I told my husband later. “Don’t be silly, Azelma,” he’d said.

But Papa has a way of making threats come true.

^^^^^^

Everyone agreed that she was a beautiful child. Her mother’s eyes, her father’s nose, and the golden hair that had surprised them both. Cosette and Marius discussed their daughter’s hair occasionally. They supposed it had come from Cosette’s mother, who came into their dreams as a benevolent, sad-eyed angel. Marius’s father was another possibility – Marius had only seen him when his hair was white. His mother’s head, he knew from the portrait, had been as dark as his own.

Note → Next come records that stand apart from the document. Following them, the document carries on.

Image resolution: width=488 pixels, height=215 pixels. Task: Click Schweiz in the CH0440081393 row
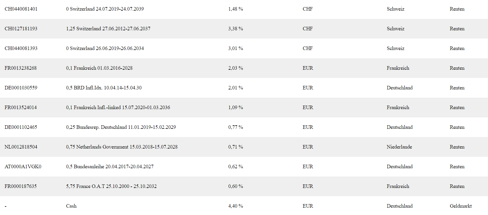coord(395,49)
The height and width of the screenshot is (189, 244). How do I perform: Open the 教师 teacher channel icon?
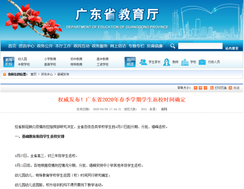click(x=167, y=62)
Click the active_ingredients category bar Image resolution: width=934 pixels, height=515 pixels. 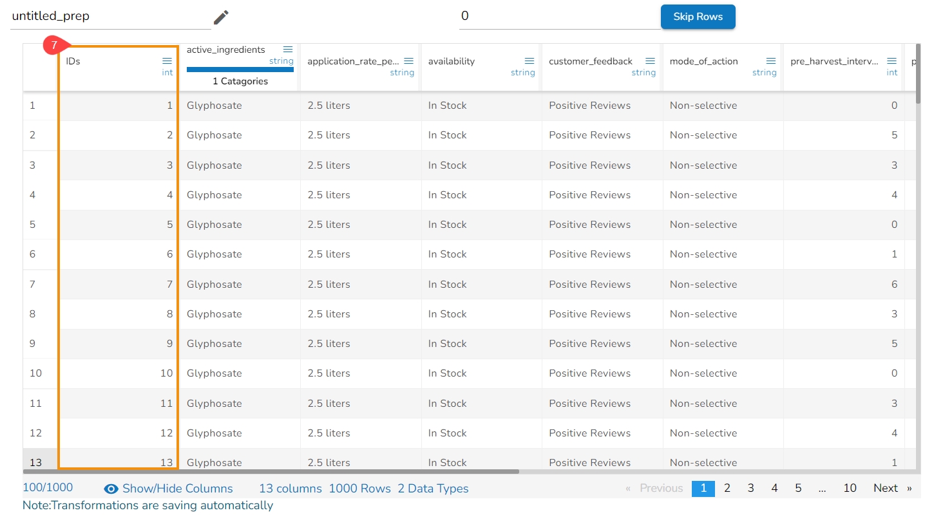point(240,70)
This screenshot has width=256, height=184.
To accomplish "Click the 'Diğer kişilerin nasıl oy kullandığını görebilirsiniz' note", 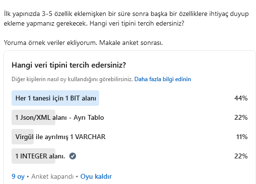I will tap(72, 79).

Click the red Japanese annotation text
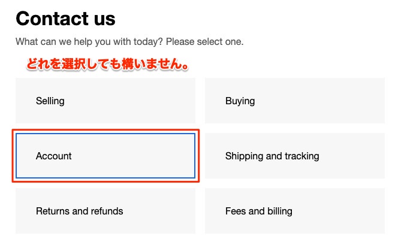[108, 65]
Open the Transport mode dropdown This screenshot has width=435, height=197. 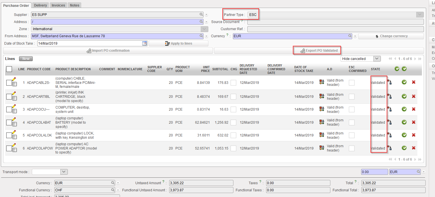[x=64, y=172]
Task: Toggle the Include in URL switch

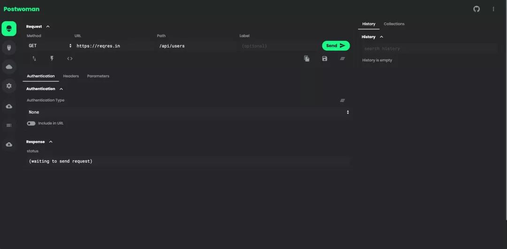Action: coord(31,124)
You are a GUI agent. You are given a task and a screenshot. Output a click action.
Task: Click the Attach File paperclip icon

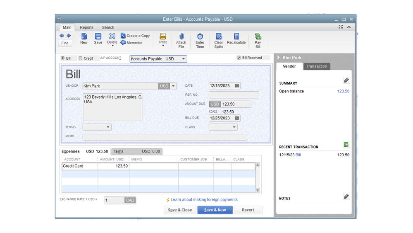tap(181, 37)
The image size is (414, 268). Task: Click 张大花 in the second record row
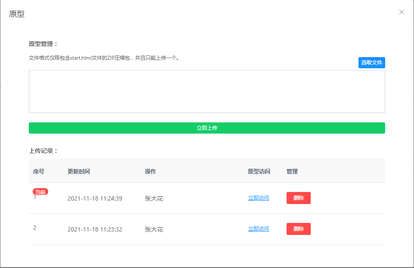coord(154,229)
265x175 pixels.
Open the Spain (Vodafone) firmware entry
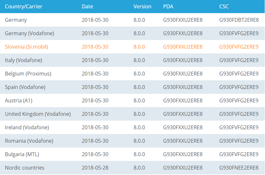25,87
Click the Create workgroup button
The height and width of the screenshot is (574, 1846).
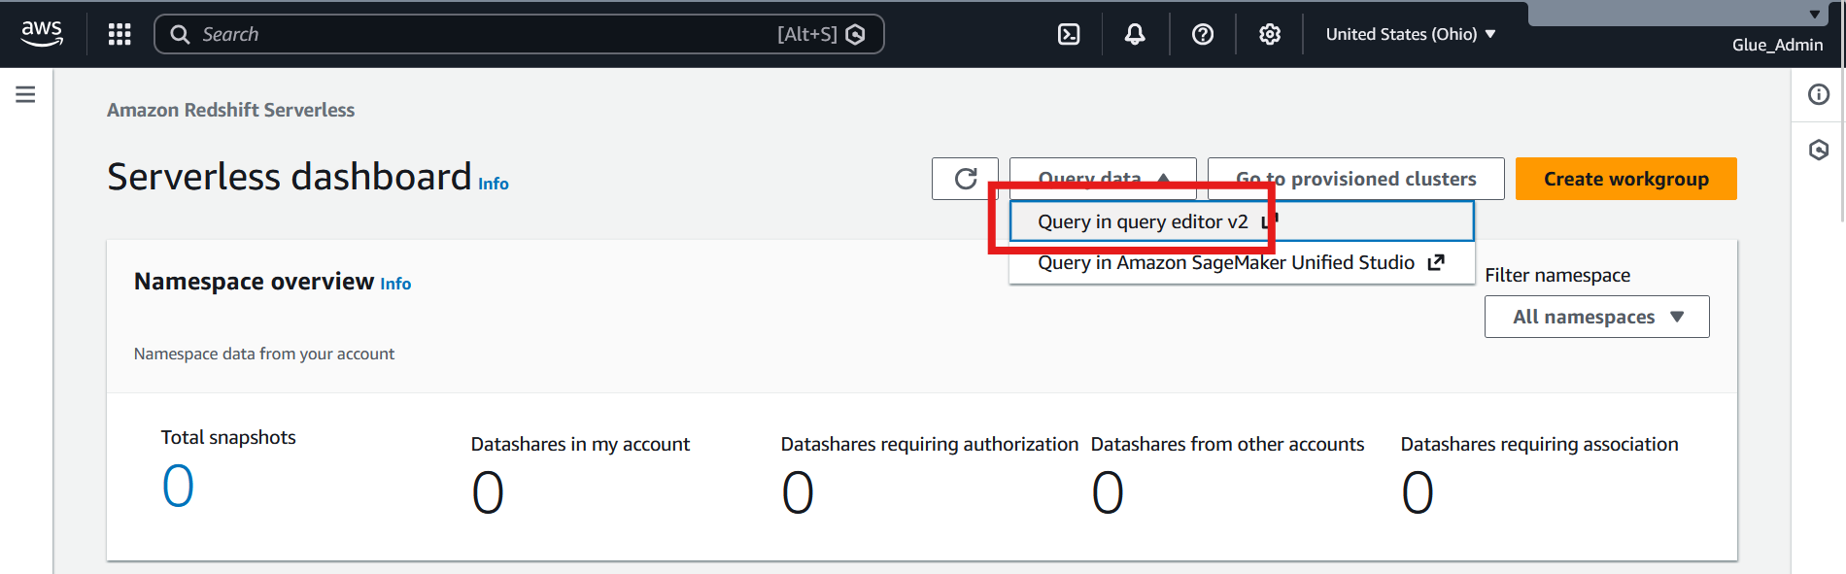pos(1625,179)
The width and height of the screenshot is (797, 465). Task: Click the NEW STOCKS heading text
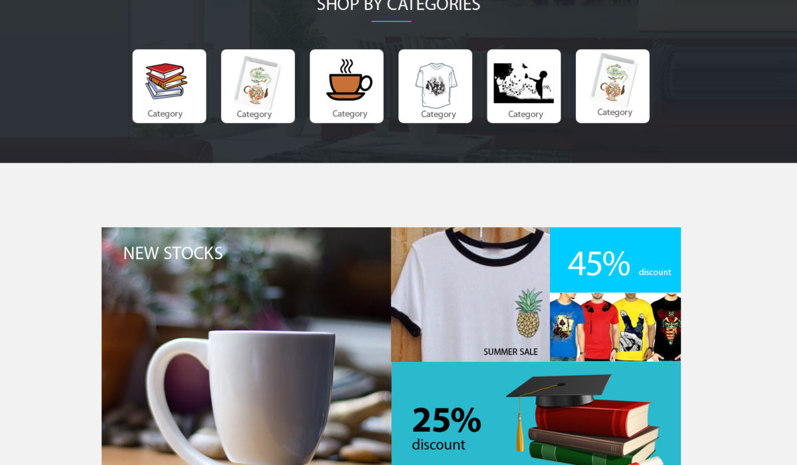(173, 253)
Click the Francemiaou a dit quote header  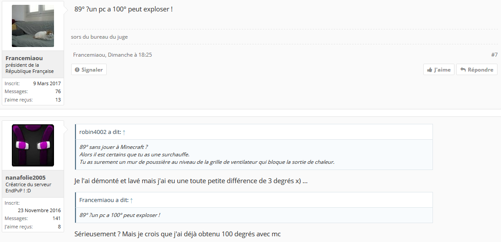(254, 200)
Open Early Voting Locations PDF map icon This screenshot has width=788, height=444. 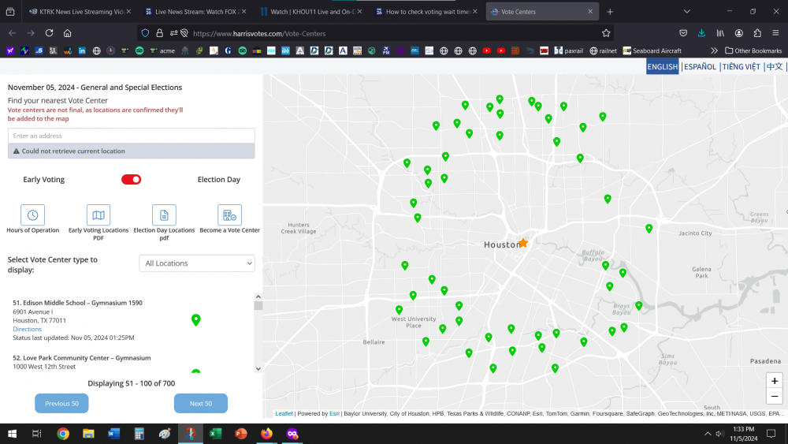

But it didn’t matter. Little Fantine had her golden hair, and would have the happy childhood both parents had been denied.

^^^^^^

The clock struck twelve as Cosette crept up to the roof. There she sat, pulled off her nightcap, and let her curls dance in the wind. Five years a wife, and the mother of two children, it was rare that she got a moment to herself.

“Cosette?”

And it looked like she wouldn’t get that moment now. There was Marius, looking small and timid in his nightshirt, as if he were a third child.

“Why are you up here?” he asked.

“I wanted some air.”

Marius dropped a kiss on his wife’s head. “I love you, you know.”

“I know.”


End file.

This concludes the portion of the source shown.